Autonomous AI crawler

oskar · July 3, 2024, 11:46am

Hey

Some time ago, I came up with the idea of an autonomous crawler built with n8n AI agents. Even though it doesn’t always perform perfectly, in many cases, it does the job very well. Feel free to watch the video below, where I dive a bit more into the details of its construction

Also, please let me know what you think of the new video format. It’s a bit experimental for me, so your feedback will be much appreciated!

bartv · July 3, 2024, 12:17pm

Nice work Oskar! I enjoyed the format, it feels more ‘personal’ and the slightly lower pace made it a lot easier to follow too.

oskar · July 3, 2024, 12:29pm

Thank you Bart, appreciate the feedback!

Jim_Le · July 3, 2024, 12:54pm

Really well explained and a great use for agents! You mentioned hallucinations as one of the caveats; just curious what types have you come across? Are these exclusively to do with the urls?

oskar · July 3, 2024, 1:19pm

Thanks for your kind feedback!

URLs are one thing, but I have also noticed that sometimes the agent confuses the data, especially when navigating deep into the page and trying to connect the information. For more basic data (like social media profile links or company profile summary) this shouldn’t happen often, but for more specialized or niche information it can become an issue (speaking from experience here of course).

gerfum · August 15, 2024, 10:58pm

Great Tutorial Oskar, a quick question, will this work for websites that requires log in credentials or two factors Auth? I’m OK to get some kind of step that might ask the user that credential is required or a pre-requisite that before running the crawler you need to be logged in…
Just to check if you had the chance to test it in this kind of environments.
Thanks,

oskar · August 17, 2024, 1:09pm

Hey @gerfum, thanks for watching my tutorial, glad you like it!

This workflow is made with purpose to crawl only public sources (websites that don’t require login/accounts etc.).
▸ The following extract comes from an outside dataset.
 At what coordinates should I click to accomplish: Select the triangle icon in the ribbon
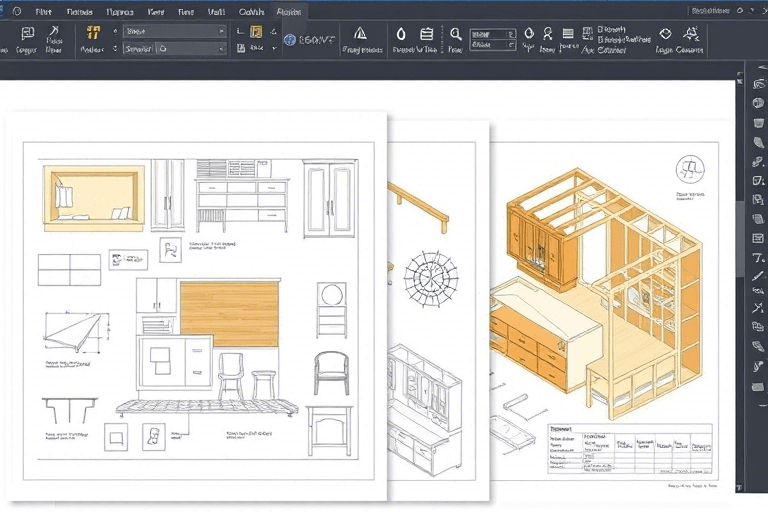click(360, 33)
I’m pretty sure that after some adjustments and rebuilding, it could work with closed sources as well, but to be honest, I haven’t tested it in such environments. It’s also important to know how the login process looks like - in this tutorial I used simple HTTP requests which may be slightly limited in this field.

If you want to crawl only specific websites (not many websites with different layouts), you may want to build script e.g. with Puppeteer to act specifically on those chosen websites (I have a few tutorials on my channel about Puppeteer, so feel free to check them out). I’d also consider ethics of scraping data behind login wall.

gerfum · August 17, 2024, 10:55pm

Thank you @oskar for your reply!